[Opening EXERCISE MATERIAL section]

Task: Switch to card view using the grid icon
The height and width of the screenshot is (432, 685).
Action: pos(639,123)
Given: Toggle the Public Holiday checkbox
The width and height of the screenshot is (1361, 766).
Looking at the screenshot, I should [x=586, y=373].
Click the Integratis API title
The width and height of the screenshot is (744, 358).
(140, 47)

[Closing EXERCISE MATERIAL section]

- EXERCISE DIRECTIONS
This exercise requires an exact copy of all the records.

- ANSWER SECTION
Task: Switch to card view using the grid icon
The height and width of the screenshot is (432, 685).
Action: pos(639,123)
Given: Toggle the Public Holiday checkbox
The width and height of the screenshot is (1361, 766).
Looking at the screenshot, I should [x=586, y=373].
Click the Integratis API title
The width and height of the screenshot is (744, 358).
(140, 47)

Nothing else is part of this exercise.